──────── Text segment

Please Don’t Become THAT Mom

advocacy

I’m the first to admit that the special education system has the capacity to chew parents up and spit them out. It’s not a level playing field. Parents are dramatically outnumbered at the IEP table. Unless they have a background in child development, teaching, or the law, the parents of children with disabilities are at a tremendous disadvantage. But, no matter how frustrated or helpless you feel as a result, please don’t become THAT mom. 

THAT mom. You know, the one who comes to IEP meetings prepared for an all-out battle instead of positive collaboration. 

THAT mom. You know, the one who makes unreasonable demand after unreasonable demand, and then trashes the teachers on social media for their failures and ineptitude.  

THAT mom. You know, the one who emails her child’s case manager and actually types the words, “You are the worst case manager my child has ever had.” Yes, I’ve seen it happen.

Can we pause for a quick second and think about the chaos that would ensue if the roles were reversed? Can you imagine receiving an email from your child’s teacher saying something like, “You are the worst mother that I have ever encountered”? No, you can’t. Because that would NEVER, EVER happen. It’s a vicious, personal attack and extremely unprofessional. In fact, I could see a teacher getting severely disciplined for it.

────────────────
──────── Material for the task

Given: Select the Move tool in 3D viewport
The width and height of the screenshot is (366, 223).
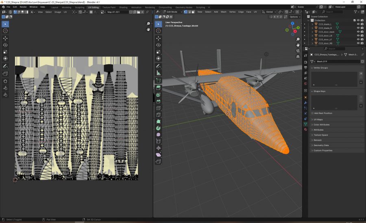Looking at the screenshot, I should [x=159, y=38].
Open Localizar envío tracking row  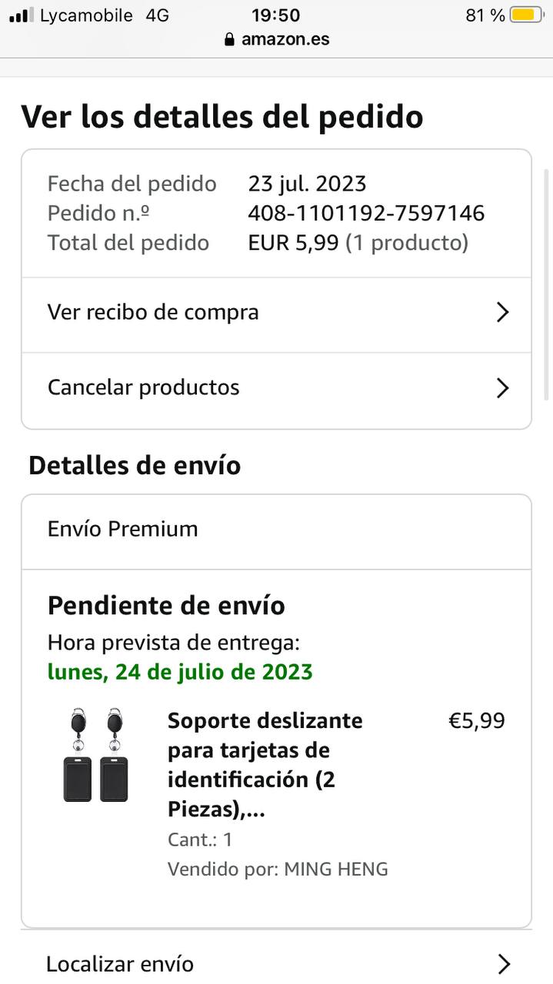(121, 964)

────────────────
──────── Material for the task

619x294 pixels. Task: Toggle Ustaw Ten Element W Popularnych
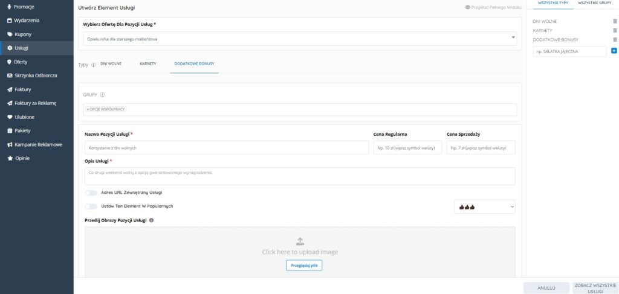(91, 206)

────────────────
──────── Material for the task

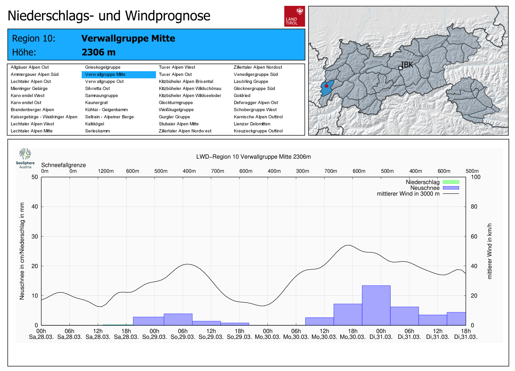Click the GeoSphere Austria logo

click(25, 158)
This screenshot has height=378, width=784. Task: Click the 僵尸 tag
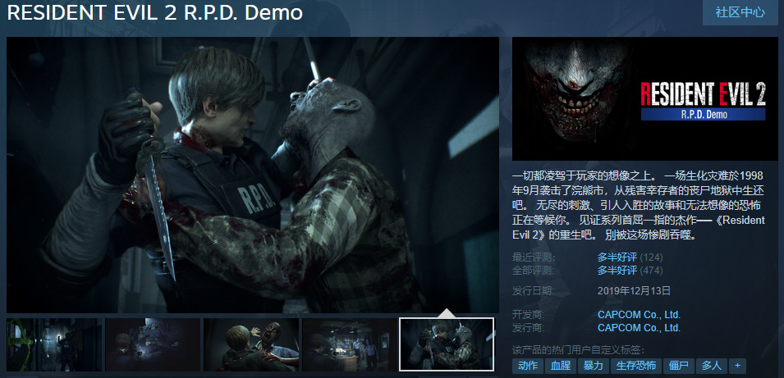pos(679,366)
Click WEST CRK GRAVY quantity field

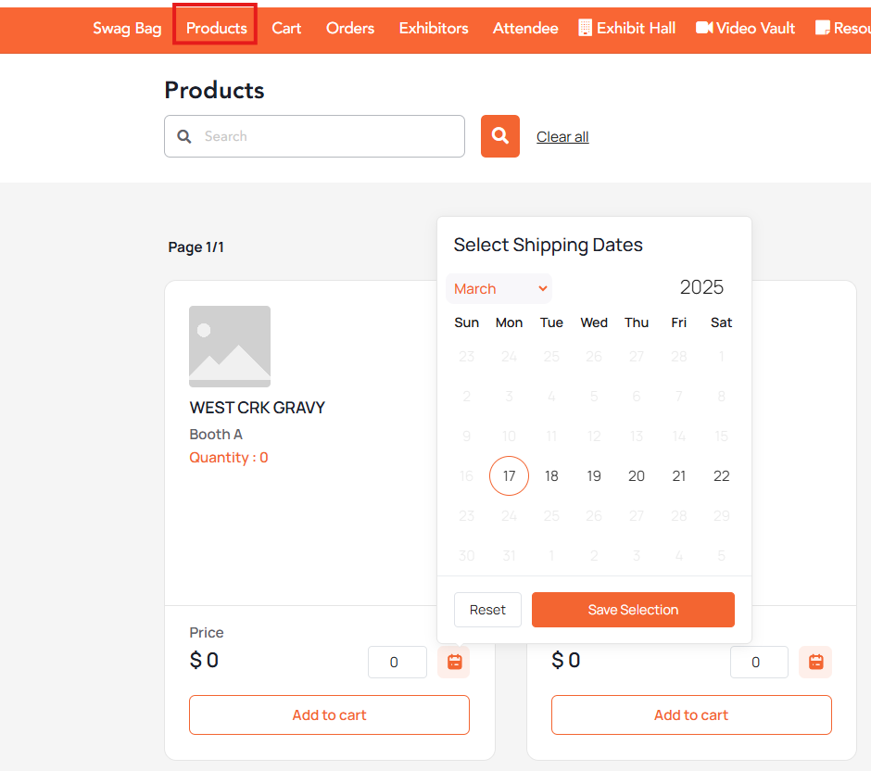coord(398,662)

────────────────

> _Objective A_:
In the post about special education meetings, what words did THAT mom type in an email to her child's case manager?
> _Objective B_:
Shift each coordinate in the answers of the records by adding 12 to every number, and rewrite only the lines starting at the one that contains "This screenshot has" and ending at the one that contains "coord(398,662)" in full. Leave the pictures out.

> _Worked answer A_:
"You are the worst case manager my child has ever had."

> _Worked answer B_:
This screenshot has height=378, width=784. Task: Click the 僵尸 tag
pos(691,378)
Click WEST CRK GRAVY quantity field

coord(410,674)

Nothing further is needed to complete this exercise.